PROBLEM TO SOLVE: Of the lines below, write out exactly those from the line with "How do I perform: Click the Red" through the line with "This screenshot has height=645, width=1272.", both included, and skip the rest.

== MATERIAL FOR THIS EXERCISE ==

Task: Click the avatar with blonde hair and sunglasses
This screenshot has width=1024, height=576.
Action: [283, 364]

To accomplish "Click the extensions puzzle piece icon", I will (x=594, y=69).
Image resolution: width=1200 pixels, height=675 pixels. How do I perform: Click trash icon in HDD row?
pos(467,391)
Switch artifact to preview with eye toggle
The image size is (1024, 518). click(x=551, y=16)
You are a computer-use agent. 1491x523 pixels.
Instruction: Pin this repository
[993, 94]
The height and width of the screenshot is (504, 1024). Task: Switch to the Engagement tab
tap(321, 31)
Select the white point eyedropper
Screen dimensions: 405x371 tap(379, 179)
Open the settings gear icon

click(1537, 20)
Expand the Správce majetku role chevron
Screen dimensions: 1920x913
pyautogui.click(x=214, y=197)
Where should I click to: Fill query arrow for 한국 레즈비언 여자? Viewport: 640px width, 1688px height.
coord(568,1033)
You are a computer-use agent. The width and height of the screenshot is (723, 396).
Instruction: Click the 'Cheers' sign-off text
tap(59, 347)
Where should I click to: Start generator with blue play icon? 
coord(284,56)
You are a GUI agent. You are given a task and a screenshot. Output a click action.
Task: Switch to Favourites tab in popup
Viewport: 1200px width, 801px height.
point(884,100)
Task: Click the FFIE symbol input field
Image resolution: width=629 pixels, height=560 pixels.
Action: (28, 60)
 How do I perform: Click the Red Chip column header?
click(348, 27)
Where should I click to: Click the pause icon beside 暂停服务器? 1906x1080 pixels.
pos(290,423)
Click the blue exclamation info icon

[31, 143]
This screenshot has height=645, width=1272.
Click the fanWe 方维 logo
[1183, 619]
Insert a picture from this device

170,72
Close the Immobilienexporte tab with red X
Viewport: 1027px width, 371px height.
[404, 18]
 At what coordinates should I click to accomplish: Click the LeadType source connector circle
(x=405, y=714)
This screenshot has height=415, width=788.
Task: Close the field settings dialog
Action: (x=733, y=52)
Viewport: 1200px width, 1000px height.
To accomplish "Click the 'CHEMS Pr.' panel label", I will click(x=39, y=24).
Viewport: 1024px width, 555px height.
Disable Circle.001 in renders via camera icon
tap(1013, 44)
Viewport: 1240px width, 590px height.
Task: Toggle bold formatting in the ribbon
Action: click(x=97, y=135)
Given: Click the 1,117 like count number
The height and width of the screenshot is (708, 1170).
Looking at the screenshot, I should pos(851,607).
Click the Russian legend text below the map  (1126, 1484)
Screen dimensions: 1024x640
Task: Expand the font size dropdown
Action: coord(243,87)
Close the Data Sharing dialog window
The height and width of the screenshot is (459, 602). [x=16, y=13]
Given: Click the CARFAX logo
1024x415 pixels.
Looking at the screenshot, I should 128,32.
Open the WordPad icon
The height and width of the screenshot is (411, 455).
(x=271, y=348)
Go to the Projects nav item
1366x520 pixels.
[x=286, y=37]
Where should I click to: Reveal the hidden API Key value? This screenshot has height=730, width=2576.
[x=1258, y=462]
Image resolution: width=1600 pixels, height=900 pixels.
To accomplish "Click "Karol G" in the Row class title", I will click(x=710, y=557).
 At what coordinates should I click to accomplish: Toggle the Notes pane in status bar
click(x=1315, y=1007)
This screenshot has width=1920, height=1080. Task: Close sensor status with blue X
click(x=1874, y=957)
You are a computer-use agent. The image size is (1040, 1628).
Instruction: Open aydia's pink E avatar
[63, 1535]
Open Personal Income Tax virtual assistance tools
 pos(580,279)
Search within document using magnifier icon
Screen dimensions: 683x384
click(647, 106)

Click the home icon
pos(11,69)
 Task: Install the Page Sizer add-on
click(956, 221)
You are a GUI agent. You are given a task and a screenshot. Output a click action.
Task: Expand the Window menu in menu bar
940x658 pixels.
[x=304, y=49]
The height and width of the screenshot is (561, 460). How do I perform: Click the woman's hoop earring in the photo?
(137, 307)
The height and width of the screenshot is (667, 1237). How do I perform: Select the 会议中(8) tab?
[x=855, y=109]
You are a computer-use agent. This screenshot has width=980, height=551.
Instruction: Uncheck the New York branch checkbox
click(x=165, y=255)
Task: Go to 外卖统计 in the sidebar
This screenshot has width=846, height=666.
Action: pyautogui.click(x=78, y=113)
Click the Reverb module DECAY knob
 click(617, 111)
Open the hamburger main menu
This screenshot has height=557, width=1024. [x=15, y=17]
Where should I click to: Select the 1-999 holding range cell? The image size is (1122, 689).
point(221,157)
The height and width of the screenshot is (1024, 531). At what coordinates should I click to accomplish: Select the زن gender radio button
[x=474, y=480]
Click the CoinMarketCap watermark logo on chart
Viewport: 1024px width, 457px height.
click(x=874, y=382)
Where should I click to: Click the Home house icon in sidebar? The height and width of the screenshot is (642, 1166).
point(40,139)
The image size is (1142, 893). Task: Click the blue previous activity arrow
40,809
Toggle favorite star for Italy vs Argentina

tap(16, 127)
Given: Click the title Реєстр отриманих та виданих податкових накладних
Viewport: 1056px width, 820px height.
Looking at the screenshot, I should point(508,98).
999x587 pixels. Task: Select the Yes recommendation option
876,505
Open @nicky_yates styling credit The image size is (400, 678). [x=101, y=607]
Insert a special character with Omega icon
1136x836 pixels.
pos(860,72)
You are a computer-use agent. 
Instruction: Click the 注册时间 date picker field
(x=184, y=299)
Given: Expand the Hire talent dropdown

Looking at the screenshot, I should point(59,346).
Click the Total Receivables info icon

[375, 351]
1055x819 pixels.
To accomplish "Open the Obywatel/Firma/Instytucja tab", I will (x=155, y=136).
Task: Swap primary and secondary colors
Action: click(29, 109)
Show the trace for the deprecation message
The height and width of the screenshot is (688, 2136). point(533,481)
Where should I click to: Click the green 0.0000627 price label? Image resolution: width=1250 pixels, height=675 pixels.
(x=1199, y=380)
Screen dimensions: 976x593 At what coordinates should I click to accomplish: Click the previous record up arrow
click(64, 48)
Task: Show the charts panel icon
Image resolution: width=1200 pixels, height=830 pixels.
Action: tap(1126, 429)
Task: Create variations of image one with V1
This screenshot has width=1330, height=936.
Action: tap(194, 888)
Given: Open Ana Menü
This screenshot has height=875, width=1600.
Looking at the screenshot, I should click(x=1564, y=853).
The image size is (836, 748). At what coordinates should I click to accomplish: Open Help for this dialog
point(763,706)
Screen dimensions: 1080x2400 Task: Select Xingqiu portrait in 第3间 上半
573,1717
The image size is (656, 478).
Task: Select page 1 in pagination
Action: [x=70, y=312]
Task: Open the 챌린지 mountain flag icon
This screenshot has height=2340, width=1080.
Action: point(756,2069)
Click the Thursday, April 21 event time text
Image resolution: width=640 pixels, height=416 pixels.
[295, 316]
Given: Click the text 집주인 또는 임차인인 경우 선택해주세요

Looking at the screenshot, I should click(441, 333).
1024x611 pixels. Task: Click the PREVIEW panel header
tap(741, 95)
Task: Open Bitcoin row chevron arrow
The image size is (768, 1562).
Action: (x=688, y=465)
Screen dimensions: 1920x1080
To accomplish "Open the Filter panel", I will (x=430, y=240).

===

COMPLETED EXERCISE:
 How do I perform: Click the Red Chip column header?
click(348, 27)
Where should I click to: Click the pause icon beside 暂停服务器? 1906x1080 pixels.
pos(290,423)
Click the blue exclamation info icon

[31, 143]
This screenshot has height=645, width=1272.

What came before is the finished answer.